> Your assignment: Return exactly the lines below, starting with the one that has "How do I perform: Open text" and going on through the one that has "The width and height of the screenshot is (1280, 803).".

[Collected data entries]
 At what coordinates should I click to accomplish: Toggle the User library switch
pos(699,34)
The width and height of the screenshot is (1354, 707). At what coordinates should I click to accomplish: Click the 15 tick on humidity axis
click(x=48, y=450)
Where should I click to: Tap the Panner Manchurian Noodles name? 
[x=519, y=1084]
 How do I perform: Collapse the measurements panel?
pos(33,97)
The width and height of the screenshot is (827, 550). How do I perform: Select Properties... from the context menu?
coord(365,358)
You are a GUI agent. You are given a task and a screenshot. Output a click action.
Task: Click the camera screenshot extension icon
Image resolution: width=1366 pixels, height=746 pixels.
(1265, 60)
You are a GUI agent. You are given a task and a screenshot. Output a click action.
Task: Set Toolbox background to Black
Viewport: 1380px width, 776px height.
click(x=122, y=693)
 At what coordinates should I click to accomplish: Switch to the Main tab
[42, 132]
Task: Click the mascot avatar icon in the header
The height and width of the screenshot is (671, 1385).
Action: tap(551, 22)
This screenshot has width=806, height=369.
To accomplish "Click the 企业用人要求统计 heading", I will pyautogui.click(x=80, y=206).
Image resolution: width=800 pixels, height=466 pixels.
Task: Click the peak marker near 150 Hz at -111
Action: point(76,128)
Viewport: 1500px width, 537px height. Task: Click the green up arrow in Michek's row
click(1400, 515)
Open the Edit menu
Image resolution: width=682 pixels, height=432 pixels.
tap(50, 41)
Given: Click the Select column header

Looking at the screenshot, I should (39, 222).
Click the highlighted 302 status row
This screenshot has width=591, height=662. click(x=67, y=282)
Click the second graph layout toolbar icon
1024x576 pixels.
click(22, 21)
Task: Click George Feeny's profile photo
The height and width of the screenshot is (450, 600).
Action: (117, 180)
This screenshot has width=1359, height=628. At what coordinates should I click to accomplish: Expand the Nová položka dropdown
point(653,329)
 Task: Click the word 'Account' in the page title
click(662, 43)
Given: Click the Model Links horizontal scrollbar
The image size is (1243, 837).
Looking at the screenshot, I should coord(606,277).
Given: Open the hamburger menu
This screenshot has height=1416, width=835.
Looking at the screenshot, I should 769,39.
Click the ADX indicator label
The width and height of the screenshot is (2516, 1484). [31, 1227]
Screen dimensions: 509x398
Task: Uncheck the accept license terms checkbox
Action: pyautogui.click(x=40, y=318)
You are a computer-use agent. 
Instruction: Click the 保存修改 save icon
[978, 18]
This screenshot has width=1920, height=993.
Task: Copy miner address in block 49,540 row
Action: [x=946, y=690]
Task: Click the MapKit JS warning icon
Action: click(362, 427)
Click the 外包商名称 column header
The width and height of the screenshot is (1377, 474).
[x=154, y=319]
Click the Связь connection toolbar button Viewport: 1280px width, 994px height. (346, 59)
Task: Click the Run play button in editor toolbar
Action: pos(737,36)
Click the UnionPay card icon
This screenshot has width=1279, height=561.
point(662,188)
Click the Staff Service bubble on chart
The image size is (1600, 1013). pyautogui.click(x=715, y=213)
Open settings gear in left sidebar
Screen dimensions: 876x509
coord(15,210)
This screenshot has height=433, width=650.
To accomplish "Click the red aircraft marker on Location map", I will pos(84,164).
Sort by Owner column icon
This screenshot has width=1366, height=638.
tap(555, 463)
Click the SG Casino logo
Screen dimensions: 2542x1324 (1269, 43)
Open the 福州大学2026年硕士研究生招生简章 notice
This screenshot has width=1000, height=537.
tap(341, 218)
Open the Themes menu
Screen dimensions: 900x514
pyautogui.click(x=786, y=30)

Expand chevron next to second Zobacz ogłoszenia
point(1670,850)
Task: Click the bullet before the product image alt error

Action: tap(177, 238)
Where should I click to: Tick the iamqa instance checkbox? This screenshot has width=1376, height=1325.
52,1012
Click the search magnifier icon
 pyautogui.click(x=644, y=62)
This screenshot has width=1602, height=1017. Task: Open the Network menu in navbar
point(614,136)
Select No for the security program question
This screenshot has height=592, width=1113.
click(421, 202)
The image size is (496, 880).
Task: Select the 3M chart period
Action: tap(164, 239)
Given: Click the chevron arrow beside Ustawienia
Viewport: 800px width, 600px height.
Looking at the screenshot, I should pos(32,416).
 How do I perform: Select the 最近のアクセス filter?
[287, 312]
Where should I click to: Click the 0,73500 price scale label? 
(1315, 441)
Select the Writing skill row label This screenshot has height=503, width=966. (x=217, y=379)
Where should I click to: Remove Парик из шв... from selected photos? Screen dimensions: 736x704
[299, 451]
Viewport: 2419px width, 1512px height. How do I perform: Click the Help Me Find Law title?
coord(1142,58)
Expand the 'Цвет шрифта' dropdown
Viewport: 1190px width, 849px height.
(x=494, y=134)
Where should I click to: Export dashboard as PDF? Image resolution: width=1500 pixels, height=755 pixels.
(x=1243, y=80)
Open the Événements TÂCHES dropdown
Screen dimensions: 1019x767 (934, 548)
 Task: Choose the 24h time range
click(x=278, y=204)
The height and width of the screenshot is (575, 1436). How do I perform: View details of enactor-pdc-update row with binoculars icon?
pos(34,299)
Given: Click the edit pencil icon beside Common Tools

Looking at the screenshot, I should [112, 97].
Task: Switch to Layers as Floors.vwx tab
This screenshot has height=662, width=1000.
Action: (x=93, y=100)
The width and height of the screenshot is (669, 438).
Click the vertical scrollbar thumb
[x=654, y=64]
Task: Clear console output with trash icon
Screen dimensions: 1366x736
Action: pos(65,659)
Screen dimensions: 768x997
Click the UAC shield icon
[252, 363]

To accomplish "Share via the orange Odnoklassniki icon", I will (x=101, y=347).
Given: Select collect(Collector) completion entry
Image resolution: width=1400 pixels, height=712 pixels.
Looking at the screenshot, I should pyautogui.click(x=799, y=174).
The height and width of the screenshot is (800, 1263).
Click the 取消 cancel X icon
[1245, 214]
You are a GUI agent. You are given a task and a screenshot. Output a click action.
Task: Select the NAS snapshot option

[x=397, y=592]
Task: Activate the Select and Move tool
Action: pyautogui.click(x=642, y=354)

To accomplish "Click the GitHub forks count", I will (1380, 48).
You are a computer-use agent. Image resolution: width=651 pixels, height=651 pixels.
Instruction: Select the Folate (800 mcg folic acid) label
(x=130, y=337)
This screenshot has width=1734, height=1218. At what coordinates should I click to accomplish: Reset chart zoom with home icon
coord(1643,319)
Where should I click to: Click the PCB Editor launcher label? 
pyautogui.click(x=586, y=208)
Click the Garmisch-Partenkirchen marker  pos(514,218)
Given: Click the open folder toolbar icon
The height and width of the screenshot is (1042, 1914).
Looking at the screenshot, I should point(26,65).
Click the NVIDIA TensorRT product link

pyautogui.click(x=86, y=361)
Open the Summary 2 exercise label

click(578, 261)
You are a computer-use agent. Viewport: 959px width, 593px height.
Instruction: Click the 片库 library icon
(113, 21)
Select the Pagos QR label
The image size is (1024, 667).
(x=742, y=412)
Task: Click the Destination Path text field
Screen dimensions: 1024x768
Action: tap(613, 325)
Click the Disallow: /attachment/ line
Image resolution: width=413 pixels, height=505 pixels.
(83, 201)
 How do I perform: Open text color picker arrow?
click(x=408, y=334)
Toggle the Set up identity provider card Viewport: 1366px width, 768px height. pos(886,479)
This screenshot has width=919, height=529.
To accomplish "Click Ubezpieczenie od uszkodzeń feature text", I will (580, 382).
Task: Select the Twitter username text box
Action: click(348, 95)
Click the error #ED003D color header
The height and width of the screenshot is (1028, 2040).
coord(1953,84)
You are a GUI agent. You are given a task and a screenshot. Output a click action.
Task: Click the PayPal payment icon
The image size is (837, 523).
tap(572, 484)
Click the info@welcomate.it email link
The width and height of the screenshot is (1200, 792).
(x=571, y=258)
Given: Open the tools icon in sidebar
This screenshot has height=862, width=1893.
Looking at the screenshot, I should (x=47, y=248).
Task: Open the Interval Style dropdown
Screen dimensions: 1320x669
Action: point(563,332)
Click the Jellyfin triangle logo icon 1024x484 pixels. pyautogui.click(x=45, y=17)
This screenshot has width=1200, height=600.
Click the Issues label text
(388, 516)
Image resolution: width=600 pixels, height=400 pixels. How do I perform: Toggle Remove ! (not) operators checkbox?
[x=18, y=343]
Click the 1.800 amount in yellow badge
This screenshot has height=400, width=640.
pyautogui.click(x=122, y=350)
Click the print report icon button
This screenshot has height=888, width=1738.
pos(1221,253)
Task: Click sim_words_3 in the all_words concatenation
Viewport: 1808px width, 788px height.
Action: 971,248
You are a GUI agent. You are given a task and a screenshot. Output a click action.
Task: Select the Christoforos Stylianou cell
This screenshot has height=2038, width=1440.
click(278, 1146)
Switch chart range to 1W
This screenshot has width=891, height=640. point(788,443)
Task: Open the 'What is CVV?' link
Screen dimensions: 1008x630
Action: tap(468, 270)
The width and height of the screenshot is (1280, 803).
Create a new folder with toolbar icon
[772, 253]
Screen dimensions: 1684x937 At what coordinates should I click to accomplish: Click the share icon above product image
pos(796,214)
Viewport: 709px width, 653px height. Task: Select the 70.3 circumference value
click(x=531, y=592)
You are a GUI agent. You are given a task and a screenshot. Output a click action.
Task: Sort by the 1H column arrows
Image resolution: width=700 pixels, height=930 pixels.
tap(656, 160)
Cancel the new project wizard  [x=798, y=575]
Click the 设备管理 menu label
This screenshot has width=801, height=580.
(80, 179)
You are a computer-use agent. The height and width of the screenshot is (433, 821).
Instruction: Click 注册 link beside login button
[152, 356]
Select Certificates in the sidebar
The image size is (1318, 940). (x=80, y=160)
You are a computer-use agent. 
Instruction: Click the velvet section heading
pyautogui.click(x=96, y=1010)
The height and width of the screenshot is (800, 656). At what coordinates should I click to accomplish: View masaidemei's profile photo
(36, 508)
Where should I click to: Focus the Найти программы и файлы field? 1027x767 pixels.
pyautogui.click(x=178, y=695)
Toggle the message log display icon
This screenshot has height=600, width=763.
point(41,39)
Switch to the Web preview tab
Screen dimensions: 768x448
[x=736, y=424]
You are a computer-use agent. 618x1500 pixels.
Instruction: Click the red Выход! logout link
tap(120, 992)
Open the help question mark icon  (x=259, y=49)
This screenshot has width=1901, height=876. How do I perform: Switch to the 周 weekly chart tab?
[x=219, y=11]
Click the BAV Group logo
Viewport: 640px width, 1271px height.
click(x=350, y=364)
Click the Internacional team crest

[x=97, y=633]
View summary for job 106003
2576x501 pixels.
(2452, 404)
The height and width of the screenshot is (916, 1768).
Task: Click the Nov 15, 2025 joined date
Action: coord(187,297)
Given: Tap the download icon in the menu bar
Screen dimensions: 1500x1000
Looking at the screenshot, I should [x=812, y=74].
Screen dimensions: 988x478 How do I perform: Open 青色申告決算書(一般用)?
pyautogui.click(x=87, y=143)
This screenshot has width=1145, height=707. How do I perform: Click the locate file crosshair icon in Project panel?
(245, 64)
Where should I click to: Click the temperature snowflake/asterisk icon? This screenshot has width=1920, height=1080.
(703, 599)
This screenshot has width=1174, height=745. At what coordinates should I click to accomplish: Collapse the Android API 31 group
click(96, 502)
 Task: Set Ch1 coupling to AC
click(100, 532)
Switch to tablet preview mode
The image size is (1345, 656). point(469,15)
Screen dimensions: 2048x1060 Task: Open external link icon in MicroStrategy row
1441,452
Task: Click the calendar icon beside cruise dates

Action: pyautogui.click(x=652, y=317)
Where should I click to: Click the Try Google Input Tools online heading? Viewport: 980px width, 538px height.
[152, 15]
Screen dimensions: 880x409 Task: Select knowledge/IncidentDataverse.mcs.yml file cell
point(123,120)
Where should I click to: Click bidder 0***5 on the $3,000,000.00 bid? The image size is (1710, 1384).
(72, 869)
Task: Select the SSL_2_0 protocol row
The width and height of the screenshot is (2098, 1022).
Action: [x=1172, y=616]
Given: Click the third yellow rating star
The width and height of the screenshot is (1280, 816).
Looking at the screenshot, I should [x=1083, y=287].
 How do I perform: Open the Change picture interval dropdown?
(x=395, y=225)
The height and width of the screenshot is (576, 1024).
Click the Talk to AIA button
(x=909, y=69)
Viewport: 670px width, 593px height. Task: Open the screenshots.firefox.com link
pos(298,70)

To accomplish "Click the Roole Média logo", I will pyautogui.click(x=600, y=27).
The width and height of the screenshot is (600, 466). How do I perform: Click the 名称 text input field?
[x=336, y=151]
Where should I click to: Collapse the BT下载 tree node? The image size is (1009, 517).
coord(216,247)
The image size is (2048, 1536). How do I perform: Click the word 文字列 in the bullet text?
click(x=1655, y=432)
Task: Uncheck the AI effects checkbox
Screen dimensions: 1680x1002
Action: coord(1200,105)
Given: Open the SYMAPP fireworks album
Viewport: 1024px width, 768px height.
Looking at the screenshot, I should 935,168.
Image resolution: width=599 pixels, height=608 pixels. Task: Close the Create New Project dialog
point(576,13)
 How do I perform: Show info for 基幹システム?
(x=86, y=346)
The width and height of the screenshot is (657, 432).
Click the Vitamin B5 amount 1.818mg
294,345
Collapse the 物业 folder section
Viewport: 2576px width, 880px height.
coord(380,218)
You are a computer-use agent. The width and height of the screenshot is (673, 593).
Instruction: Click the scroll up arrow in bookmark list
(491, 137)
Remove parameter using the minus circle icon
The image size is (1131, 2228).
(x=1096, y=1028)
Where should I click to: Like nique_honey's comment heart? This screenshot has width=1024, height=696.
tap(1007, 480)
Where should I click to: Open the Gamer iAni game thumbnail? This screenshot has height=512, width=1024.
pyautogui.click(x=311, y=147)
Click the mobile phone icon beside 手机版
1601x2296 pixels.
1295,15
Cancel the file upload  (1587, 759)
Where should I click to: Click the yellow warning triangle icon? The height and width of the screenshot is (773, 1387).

> Response box:
 How do I perform: Open text color picker arrow?
click(x=408, y=334)
Toggle the Set up identity provider card Viewport: 1366px width, 768px height. pos(886,479)
This screenshot has width=919, height=529.
To accomplish "Click Ubezpieczenie od uszkodzeń feature text", I will (580, 382).
Task: Select the Twitter username text box
Action: click(348, 95)
Click the error #ED003D color header
The height and width of the screenshot is (1028, 2040).
coord(1953,84)
You are a GUI agent. You are given a task and a screenshot. Output a click action.
Task: Click the PayPal payment icon
The image size is (837, 523).
tap(572, 484)
Click the info@welcomate.it email link
The width and height of the screenshot is (1200, 792).
(x=571, y=258)
Given: Open the tools icon in sidebar
This screenshot has height=862, width=1893.
Looking at the screenshot, I should (x=47, y=248).
Task: Open the Interval Style dropdown
Screen dimensions: 1320x669
Action: point(563,332)
Click the Jellyfin triangle logo icon 1024x484 pixels. pyautogui.click(x=45, y=17)
This screenshot has width=1200, height=600.
Click the Issues label text
(388, 516)
Image resolution: width=600 pixels, height=400 pixels. How do I perform: Toggle Remove ! (not) operators checkbox?
[x=18, y=343]
Click the 1.800 amount in yellow badge
This screenshot has height=400, width=640.
pyautogui.click(x=122, y=350)
Click the print report icon button
This screenshot has height=888, width=1738.
pos(1221,253)
Task: Click sim_words_3 in the all_words concatenation
Viewport: 1808px width, 788px height.
Action: 971,248
You are a GUI agent. You are given a task and a screenshot. Output a click action.
Task: Select the Christoforos Stylianou cell
This screenshot has height=2038, width=1440.
click(278, 1146)
Switch chart range to 1W
This screenshot has width=891, height=640. point(788,443)
Task: Open the 'What is CVV?' link
Screen dimensions: 1008x630
Action: tap(468, 270)
The width and height of the screenshot is (1280, 803).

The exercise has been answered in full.